----- Page text -----

- Died: after 1095
- Noble family: Doukas (by marriage); Cometopuli (by birth);
- Spouse: Andronikos Doukas
- Issue Detail: Michael Doukas Constantine Doukas John Doukas (megas doux) Irene Doukaina
- Father: Troian of Bulgaria
- Mother: ... Aballantissa, daughter of Romanos Aballantes

= Maria of Bulgaria =

Byzantine noblewoman

Maria of Bulgaria (died 21 November, after 1095), known as Maria Doukaina (Μαρία Δούκαινα) in the Byzantine sources, was the wife of protovestiarios and domestikos ton scholon Andronikos Doukas and mother of Empress Irene Doukaina.

==Life==
Maria was a daughter of Troian of Bulgaria by an unnamed Byzantine Aballantissa noblewoman, daughter of Strategos Romanos Aballantes, descended from the families of Kontostephanos and Phokas, and thus a granddaughter of Ivan Vladislav and Maria, the last rulers of the First Bulgarian Empire.

-----

Substitute "aristocrat" for "noblewoman" in the Maria of Bulgaria text, starting at "Byzantine noblewoman" and ending at "First Bulgarian Empire.", and write that part out again. Rely only on the Maria of Bulgaria text.

----- Information given -----

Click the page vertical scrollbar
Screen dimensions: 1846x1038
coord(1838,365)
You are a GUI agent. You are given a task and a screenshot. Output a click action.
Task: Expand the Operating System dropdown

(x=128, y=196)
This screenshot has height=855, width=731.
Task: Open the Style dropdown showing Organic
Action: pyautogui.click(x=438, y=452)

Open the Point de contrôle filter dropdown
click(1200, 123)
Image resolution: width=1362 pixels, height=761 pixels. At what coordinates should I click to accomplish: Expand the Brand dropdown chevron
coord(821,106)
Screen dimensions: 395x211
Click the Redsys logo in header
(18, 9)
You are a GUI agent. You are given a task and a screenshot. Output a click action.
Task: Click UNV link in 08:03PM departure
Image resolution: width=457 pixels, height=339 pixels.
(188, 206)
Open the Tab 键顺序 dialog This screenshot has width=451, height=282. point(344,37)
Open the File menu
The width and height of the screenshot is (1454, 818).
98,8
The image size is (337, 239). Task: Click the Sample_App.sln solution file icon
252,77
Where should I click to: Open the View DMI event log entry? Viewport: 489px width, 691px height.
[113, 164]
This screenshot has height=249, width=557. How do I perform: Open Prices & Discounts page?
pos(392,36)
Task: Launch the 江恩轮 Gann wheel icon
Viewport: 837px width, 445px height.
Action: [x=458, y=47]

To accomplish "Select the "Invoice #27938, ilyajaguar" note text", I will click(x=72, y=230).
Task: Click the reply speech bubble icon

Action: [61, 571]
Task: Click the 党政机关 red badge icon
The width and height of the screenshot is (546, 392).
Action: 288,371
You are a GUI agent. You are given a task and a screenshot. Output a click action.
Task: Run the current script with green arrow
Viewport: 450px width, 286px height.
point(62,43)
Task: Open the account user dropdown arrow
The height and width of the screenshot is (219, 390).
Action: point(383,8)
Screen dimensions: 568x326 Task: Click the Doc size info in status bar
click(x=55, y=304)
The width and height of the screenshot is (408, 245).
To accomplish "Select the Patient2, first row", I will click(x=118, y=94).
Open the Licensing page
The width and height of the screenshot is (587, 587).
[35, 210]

-----

> Written response:
Byzantine aristocrat

Maria of Bulgaria (died 21 November, after 1095), known as Maria Doukaina (Μαρία Δούκαινα) in the Byzantine sources, was the wife of protovestiarios and domestikos ton scholon Andronikos Doukas and mother of Empress Irene Doukaina.

==Life==
Maria was a daughter of Troian of Bulgaria by an unnamed Byzantine Aballantissa aristocrat, daughter of Strategos Romanos Aballantes, descended from the families of Kontostephanos and Phokas, and thus a granddaughter of Ivan Vladislav and Maria, the last rulers of the First Bulgarian Empire.